I Mancini sono una famiglia nobile italiana originaria di Roma e con numerose diramazioni, soprattutto in Italia meridionale e in Francia.

L'umanista Marco Antonio Altieri (1457-1537) ne Li Nuptiali, un'importante raccolta di notizie sulla Roma cinquecentesca, con classificazione delle famiglie nobili, li annovera fra le principali famiglie nobili romane. Raggiunsero una considerevole importanza in seguito alle nozze, nel 1634, di Michele Lorenzo Mancini con Geronima Mazzarino, sorella del potente cardinale Giulio Mazzarino, uomo politico francese di origine abruzzese. La casata fu inoltre ricevuta agli Onori della Corte di Francia durante il XVIII secolo.
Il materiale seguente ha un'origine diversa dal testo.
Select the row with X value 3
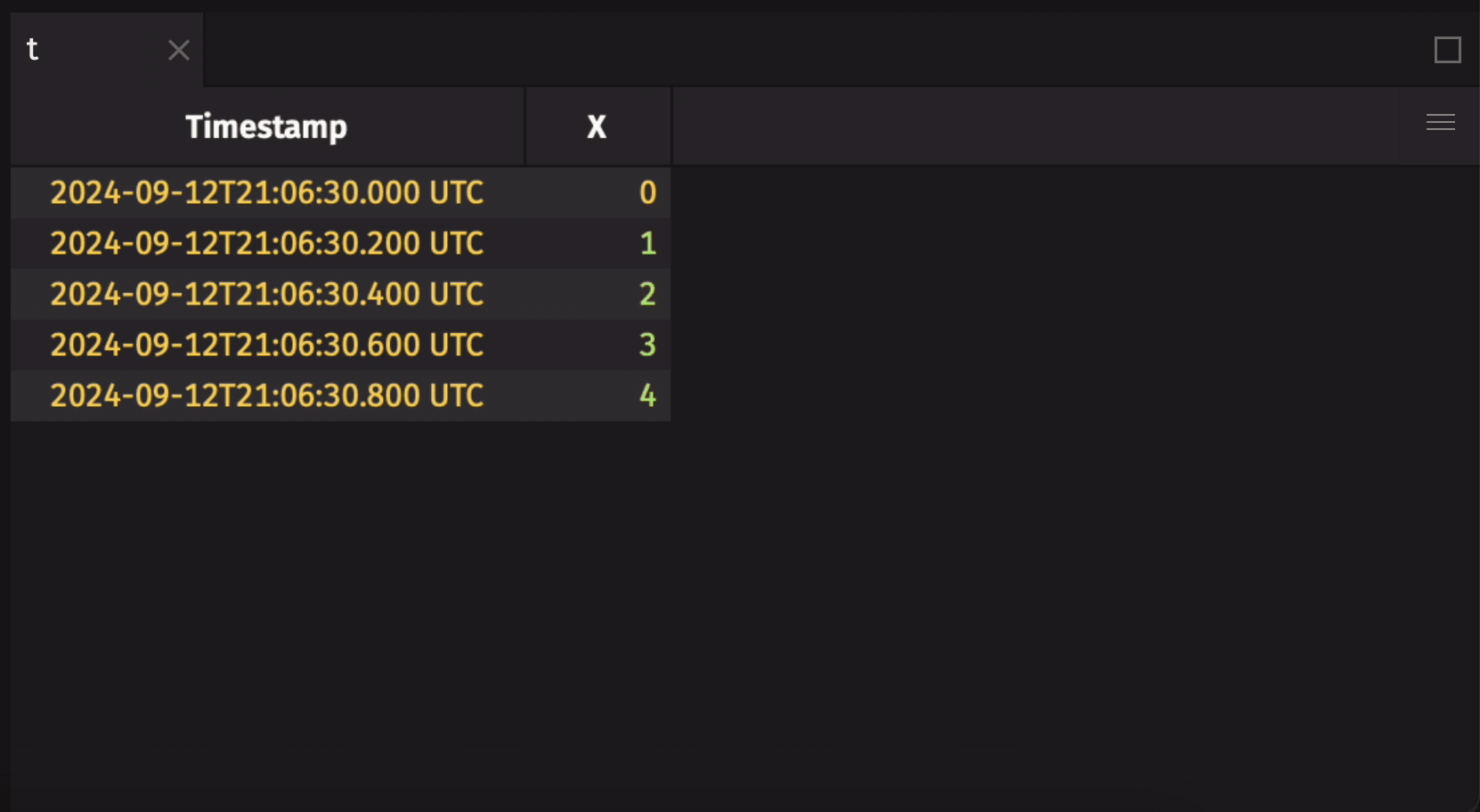This screenshot has width=1480, height=812. coord(338,345)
Nella loro storia, i Mancini ricevettero numerosi titoli e feudi: duca di Nevers e Donzy, principe di Vergagne e del Sacro Romano Impero con il trattamento di Altezza serenissima, pari di Francia, grande di Spagna di prima classe, marchese di Fusignano, conte di Montefortino, visconte di Clamecy, barone di Tardello, Tumminii e Ogliastro, signore di Claye-Souilly, nobile romano, patrizio veneto ecc. Furono insigniti dell'Ordine del Toson d'Oro, dell'Ordine dello Spirito Santo, dell'Ordine di San Michele, del Sovrano Ordine di San Giovanni di Gerusalemme, e tanti altri.

Storia[modifica | modifica wikitesto]

Stemma della famiglia Mancini de Lucij.
Stemma della famiglia Mancini-Mazzarino.

I Mancini, le cui origini risalgono all'XI secolo, erano inizialmente chiamati de Lucij, Lucii[1][2][3], Luci o Lucci[4]. Le loro case in Roma erano poste nel rione Trevi tra piazza Santi Apostoli e via del Corso e fino alla prima metà del secolo XVI erano affiancate ad una torre appartenuta alla famiglia[5]. Cambiarono nome solamente a partire dal XVI secolo, e il motivo araldico dei pesci lucci che alzano nello stemma dei Mancini richiama il cognome originario della casata. Il primo rappresentante certo della famiglia sembrerebbe essere Lucio Mancini che visse nel 990. Molti membri della famiglia furono Conservatori all'Urbe, ufficiali reggenti lo stato con grande autorità. La famiglia dette inoltre due vescovi — Antonio Mancini, vescovo di Venafro e Matteo Mancini, vescovo di Sora — e nei secoli ebbe varie diramazioni (a Fermo dal 1160 diede alla città Priori, Consoli, Gonfalonieri e Dottori).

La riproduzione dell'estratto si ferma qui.